— Start of Data lines —
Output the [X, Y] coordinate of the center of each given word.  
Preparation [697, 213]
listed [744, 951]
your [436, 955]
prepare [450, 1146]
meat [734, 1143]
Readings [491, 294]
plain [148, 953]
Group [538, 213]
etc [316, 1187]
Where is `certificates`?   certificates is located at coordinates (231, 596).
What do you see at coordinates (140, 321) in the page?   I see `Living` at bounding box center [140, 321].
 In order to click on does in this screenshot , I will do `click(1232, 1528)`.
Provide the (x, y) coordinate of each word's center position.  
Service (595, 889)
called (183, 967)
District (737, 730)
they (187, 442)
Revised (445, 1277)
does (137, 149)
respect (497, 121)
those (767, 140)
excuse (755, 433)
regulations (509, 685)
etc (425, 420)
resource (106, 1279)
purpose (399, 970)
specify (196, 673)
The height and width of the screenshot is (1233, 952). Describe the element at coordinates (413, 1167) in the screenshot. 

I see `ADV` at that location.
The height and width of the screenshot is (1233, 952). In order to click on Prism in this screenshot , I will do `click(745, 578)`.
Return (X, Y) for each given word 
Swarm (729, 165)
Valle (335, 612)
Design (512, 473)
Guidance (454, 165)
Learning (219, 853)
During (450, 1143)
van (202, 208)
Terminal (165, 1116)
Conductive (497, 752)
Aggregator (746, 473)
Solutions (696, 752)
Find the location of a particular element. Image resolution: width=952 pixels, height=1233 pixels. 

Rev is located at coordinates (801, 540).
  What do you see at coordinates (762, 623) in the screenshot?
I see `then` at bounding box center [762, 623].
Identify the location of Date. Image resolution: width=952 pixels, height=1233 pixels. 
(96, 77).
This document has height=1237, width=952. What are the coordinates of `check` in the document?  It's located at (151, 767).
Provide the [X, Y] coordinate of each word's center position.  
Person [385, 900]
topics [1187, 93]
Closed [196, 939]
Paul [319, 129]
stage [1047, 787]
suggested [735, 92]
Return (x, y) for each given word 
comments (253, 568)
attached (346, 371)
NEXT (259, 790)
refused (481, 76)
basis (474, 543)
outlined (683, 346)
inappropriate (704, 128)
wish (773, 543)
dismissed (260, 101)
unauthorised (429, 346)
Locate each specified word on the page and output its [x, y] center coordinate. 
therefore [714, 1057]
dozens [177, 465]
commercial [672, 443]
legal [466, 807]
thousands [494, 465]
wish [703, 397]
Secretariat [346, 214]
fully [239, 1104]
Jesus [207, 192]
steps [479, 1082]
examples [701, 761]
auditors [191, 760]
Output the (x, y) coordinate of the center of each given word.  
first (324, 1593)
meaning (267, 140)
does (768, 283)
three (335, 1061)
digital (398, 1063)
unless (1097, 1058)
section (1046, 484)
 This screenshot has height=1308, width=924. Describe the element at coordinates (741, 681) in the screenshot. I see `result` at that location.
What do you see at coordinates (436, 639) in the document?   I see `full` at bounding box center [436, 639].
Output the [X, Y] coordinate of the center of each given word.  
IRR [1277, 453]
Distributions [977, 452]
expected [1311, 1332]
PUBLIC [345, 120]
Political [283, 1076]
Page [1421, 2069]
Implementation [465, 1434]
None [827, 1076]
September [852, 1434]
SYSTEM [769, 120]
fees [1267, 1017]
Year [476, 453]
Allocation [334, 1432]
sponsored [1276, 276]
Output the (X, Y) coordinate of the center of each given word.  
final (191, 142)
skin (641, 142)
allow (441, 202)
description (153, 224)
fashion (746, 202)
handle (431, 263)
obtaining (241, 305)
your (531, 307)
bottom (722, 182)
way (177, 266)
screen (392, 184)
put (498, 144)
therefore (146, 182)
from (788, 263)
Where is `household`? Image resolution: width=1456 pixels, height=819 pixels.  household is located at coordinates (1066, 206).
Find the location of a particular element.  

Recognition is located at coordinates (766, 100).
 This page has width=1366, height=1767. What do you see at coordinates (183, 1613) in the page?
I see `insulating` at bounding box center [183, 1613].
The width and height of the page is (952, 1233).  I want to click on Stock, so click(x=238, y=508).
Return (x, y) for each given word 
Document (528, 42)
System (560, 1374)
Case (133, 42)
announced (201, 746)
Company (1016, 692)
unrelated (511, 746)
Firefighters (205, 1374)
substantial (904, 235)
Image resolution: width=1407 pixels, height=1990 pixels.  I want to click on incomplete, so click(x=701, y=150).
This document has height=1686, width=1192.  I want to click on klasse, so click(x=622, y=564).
— End of Data lines —
**Your objective:**
Starting at the line containing "System (560, 1374)" and running through the last of the rows, write the lines out again with "Firefighters" swapped for "Rescuers" and nothing else changed.

**Solution for this task:**
System (560, 1374)
Case (133, 42)
announced (201, 746)
Company (1016, 692)
unrelated (511, 746)
Rescuers (205, 1374)
substantial (904, 235)
Image resolution: width=1407 pixels, height=1990 pixels.  I want to click on incomplete, so click(x=701, y=150).
This document has height=1686, width=1192.  I want to click on klasse, so click(x=622, y=564).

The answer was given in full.